原位杂交（in situ hybridization）用特定标记的已知碱基序列核酸作为探针与组织、细胞中待检测核酸按碱基互补配对的原则在原位进行特异性结合，形成杂交体，然后用与标记物相应的监测系统，通过免疫组织化学方法在被检测核酸原位进行细胞内核酸定位。原位杂交可根据检测物而分为细胞内和组织切片原位杂交；根据其用探针及检测核酸的不同可分为DNA-DNA、RNA-DNA、RNA-RNA杂交。根据标记方法不同可分为放射性探针和非放射性探针。

其基本方法包括：固定、切片、杂交、显色等主要步骤。

(一)取材与标本固定

1.取材　对于原位杂交所用的材料要尽可能新鲜，为了防止RNA的降解，取材要迅速，取材后要尽快固定或冷冻保存。

2.固定　进行原位杂交的组织或细胞必须经过固定处理，固定的目的是为了①保持细胞形态原有结构；②最大限度保存细胞内的DNA或RNA的水平；③使探针易于进入细胞或组织内。

3.固定液　常用固定液有10％甲醛、4％多聚甲醛、冰醋酸-酒精混合液、Bouin氏固定液等。这些固定液都有不同的优缺点因此要根据具体的实验对象，选择最佳的固定液。

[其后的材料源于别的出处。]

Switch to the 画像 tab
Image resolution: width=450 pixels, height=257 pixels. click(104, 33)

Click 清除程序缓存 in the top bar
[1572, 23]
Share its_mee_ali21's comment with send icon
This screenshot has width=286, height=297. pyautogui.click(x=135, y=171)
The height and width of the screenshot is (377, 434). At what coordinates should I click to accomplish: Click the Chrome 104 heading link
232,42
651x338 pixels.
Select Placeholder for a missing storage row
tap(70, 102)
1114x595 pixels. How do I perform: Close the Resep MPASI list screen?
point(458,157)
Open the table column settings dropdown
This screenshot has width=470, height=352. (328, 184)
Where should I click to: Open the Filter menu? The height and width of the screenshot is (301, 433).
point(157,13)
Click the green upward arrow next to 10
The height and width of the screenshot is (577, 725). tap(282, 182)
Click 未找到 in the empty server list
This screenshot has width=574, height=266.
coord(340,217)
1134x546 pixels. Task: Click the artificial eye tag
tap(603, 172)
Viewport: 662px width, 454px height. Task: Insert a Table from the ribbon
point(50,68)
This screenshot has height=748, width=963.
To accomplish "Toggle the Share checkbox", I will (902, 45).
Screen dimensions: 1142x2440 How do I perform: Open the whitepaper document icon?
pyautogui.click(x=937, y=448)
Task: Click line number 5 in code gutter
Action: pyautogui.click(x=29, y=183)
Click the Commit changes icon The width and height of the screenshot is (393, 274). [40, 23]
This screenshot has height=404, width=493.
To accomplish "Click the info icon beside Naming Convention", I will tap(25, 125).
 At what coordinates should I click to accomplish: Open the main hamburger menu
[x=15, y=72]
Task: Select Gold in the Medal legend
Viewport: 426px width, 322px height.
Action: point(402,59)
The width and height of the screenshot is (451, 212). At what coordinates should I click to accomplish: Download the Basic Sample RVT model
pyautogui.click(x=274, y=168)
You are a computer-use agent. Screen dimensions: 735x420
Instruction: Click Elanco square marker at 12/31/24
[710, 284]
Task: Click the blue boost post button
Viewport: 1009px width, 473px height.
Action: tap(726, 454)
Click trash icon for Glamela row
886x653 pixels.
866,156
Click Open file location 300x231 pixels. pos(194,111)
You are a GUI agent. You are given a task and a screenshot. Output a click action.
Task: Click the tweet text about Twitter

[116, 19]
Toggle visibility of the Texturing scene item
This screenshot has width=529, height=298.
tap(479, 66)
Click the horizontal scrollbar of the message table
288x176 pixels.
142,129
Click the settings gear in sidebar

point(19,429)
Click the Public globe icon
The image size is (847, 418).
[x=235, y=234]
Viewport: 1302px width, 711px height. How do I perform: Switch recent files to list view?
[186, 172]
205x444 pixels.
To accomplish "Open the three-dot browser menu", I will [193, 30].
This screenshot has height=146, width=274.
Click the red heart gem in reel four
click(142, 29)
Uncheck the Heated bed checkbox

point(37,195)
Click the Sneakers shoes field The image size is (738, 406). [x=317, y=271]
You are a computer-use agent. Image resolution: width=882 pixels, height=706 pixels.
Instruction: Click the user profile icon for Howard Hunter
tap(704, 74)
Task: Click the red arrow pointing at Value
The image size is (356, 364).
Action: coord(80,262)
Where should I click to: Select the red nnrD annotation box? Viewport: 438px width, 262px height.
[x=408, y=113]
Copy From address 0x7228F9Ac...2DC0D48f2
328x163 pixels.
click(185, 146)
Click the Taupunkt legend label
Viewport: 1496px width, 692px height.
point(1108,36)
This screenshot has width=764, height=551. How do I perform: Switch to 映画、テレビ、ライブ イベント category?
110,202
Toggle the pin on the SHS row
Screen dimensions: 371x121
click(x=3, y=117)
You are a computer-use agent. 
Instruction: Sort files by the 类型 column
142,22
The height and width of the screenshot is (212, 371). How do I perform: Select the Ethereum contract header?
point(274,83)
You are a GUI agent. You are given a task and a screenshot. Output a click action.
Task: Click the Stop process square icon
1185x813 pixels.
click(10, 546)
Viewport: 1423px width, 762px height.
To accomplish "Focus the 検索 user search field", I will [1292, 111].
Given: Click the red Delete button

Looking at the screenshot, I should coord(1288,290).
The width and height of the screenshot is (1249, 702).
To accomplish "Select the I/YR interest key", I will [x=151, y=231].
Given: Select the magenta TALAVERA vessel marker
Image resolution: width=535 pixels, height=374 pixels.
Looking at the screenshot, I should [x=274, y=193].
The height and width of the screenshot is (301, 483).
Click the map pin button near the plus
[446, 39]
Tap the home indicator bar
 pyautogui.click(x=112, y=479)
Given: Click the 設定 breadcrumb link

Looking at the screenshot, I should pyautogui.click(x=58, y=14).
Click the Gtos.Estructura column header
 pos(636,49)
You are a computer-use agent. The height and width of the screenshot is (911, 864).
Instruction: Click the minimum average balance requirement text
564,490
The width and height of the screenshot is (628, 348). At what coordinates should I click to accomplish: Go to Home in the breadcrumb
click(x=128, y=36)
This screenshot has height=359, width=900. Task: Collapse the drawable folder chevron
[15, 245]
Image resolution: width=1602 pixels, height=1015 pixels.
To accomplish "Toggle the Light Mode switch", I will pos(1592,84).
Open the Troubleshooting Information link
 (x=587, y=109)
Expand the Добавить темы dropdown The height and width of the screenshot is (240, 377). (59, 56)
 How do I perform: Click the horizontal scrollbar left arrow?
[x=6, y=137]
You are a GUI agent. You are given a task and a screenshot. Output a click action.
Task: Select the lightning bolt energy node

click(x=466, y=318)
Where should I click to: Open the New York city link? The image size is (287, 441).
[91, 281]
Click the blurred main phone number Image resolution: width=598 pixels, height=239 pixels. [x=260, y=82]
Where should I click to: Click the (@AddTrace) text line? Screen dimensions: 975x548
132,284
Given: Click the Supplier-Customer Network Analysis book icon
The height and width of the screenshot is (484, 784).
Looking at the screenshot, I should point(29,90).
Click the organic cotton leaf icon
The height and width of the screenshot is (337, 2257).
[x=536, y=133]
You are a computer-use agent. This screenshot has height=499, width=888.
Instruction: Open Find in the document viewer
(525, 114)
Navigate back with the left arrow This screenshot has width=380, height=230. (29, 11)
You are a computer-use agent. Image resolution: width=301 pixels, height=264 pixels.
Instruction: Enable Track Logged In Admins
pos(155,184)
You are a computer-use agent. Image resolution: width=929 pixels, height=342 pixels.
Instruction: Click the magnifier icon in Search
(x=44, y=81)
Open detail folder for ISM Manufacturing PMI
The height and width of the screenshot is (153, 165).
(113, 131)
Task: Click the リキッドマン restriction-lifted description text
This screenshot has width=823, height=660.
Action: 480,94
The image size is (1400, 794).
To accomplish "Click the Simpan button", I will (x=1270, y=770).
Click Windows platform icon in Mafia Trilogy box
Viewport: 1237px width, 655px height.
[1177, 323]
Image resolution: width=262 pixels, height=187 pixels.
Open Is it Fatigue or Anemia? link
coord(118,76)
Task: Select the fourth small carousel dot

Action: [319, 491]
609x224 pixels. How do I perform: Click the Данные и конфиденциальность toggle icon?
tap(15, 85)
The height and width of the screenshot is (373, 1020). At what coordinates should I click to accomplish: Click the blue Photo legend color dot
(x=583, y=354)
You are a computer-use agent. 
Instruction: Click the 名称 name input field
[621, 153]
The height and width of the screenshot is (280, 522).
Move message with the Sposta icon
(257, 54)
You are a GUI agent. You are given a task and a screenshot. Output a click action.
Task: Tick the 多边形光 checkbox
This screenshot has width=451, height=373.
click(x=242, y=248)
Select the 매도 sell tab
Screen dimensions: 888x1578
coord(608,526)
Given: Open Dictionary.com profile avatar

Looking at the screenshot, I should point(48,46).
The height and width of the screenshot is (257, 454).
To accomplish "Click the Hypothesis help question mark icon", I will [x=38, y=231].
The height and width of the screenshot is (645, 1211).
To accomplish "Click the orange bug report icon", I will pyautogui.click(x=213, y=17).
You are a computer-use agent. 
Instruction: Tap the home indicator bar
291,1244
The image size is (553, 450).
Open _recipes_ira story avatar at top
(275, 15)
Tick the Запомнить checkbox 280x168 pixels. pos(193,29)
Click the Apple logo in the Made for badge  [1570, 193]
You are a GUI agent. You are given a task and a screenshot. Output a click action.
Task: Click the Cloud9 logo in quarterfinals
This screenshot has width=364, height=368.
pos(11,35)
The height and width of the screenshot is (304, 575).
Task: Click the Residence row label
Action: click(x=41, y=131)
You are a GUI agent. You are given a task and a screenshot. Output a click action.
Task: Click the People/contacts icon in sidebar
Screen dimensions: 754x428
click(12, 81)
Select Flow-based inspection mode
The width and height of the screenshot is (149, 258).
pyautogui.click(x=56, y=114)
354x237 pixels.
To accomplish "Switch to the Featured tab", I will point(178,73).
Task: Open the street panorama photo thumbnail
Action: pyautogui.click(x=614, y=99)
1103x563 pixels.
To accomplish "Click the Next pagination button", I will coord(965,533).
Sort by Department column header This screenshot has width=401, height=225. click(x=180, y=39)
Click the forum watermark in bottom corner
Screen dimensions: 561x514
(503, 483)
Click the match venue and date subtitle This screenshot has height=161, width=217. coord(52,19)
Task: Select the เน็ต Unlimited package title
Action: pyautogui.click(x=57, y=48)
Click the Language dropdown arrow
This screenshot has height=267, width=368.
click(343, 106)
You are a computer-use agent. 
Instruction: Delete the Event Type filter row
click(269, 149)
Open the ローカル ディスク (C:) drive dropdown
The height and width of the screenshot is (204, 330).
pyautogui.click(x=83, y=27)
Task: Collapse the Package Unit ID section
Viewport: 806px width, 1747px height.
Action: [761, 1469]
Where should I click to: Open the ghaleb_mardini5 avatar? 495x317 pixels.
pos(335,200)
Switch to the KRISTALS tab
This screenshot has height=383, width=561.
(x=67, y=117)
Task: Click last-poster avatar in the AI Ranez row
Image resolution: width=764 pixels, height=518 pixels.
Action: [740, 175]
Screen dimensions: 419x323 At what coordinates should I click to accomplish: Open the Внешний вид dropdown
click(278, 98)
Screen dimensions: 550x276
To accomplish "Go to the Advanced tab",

4.固定方法　组织标本取材后，迅速放入固定液中2～4h，取材组织大小为>1cm×0.5cm，不宜太大。必要时，动物组织可进行灌流固定，然后将组织按要求取材放入20%蔗糖中，4℃过夜，次日可行冰冻切片。

(二)切片及细胞标本的制备

1.载玻片的处理　因为原位杂交一般在载玻片上进行，所以载玻片必须保持清洁且不能有任何核酸酶的污染。一般载玻片可先经洗衣粉浸泡过夜，用流水冲洗、酸中浸泡4～8h，再用流水冲洗，双蒸水洗2～3次。在160℃烤箱中烘烤2～4h。亦可经15磅高压灭菌20min处理，可将载玻片上的核酸酶消除。

2.组织切片与预处理

（1）冰冻切片：新鲜组织也可在取材后，直接置入液氮中迅速骤冷，冷冻切片后，4％多聚甲醛固定5～10min，也可保存在-70℃中待用。杂交前切片迅速恢复至室温并干燥，0.1mol PBS洗三次，2×SSC洗10min，滴加预杂交液室温孵育1h。

（2）石蜡切片：组织固定后，常规石蜡包埋切片，可长期保存，随时用于原位杂交。杂交前切片经①二甲苯脱蜡2次，每次10min；②纯酒精洗2次，每次5min；③空气干燥5min；④梯度酒精复洗95％，80％，70％各1min；⑤0.1 mol PBS洗3次，每次5min；⑥2×SSC洗10min；⑦滴加预杂交液于湿盒内室温孵育1h。

（3）培养细胞：每张载玻片滴加200μl浓度为1×105/m1的细胞悬浮液，空气干燥1～2min制成细胞涂片，也可直接用培养细胞盖片。上述细胞片经酒精或多聚甲醛固定5min，其余步骤同冰冻切片。